_Goal of the exercise:_ From the first line to the last, output the data exactly as it stands, minus its pictures.

_Extracted data:_
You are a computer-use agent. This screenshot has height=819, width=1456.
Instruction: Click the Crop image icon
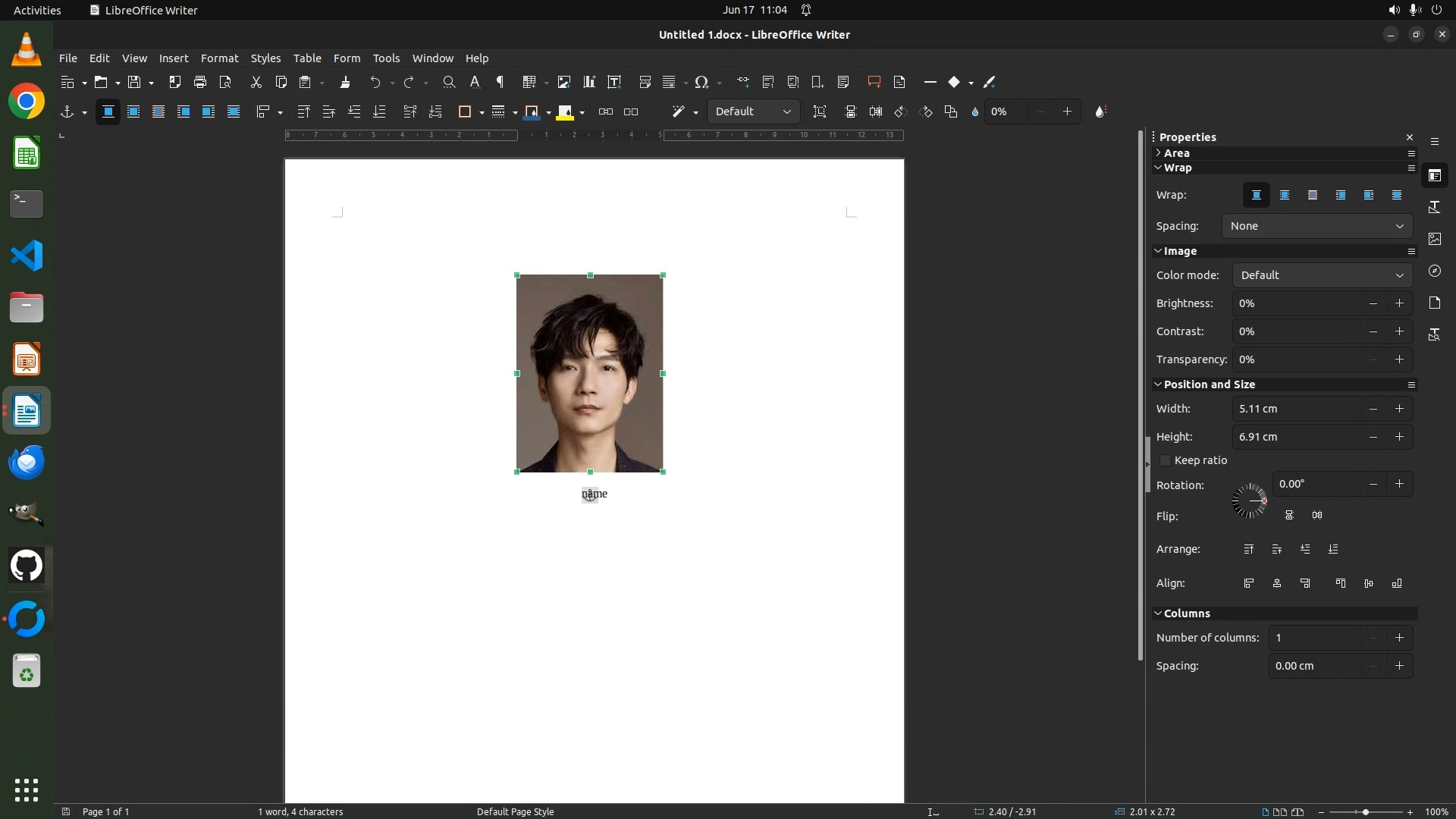pyautogui.click(x=820, y=111)
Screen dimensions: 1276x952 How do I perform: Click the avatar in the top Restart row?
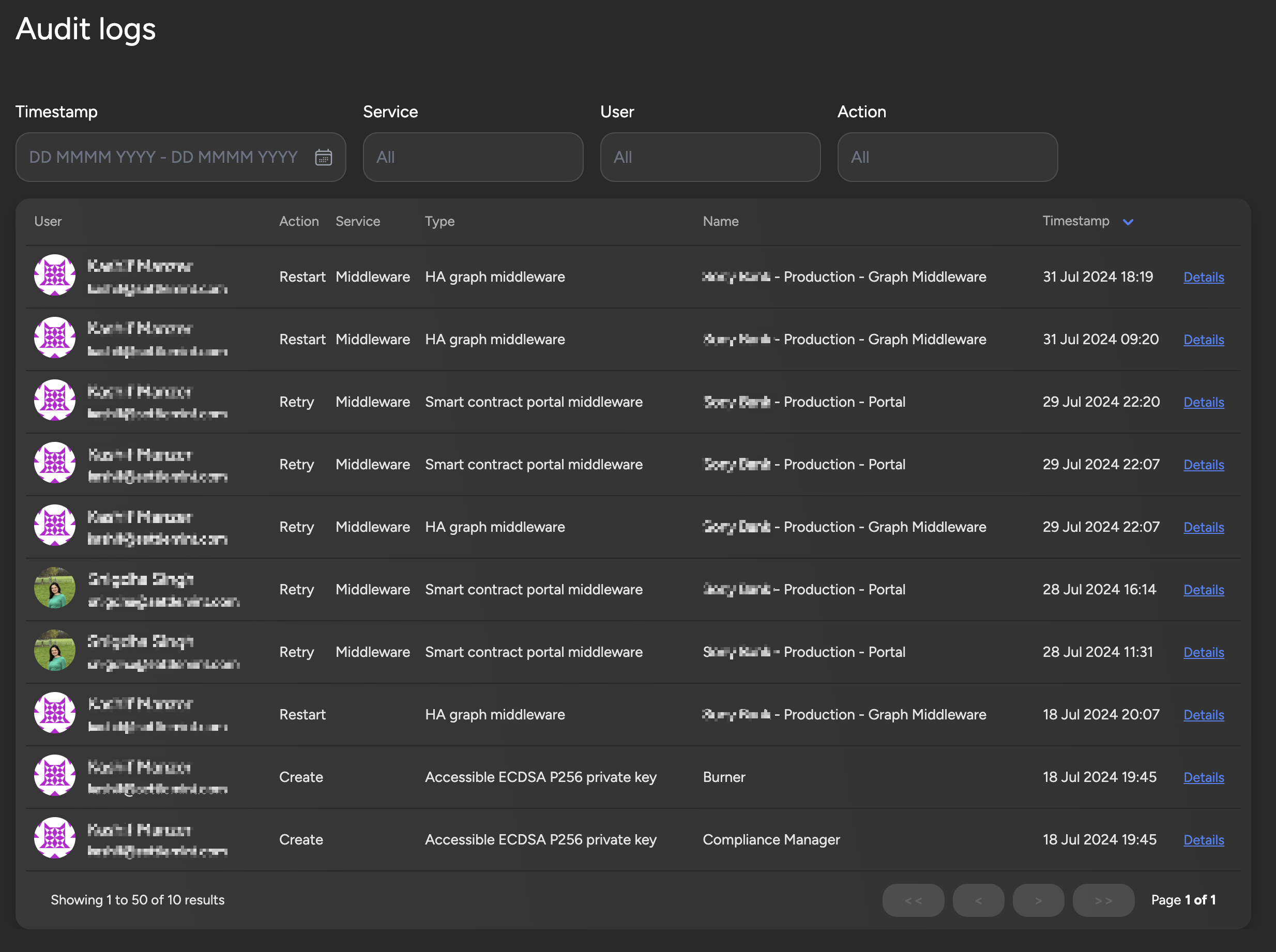coord(55,275)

_Task output:_
You are a computer-use agent. This screenshot has height=819, width=1456.
Instruction: Click the Crop image icon
pyautogui.click(x=820, y=111)
Screen dimensions: 1276x952 How do I perform: Click the avatar in the top Restart row?
coord(55,275)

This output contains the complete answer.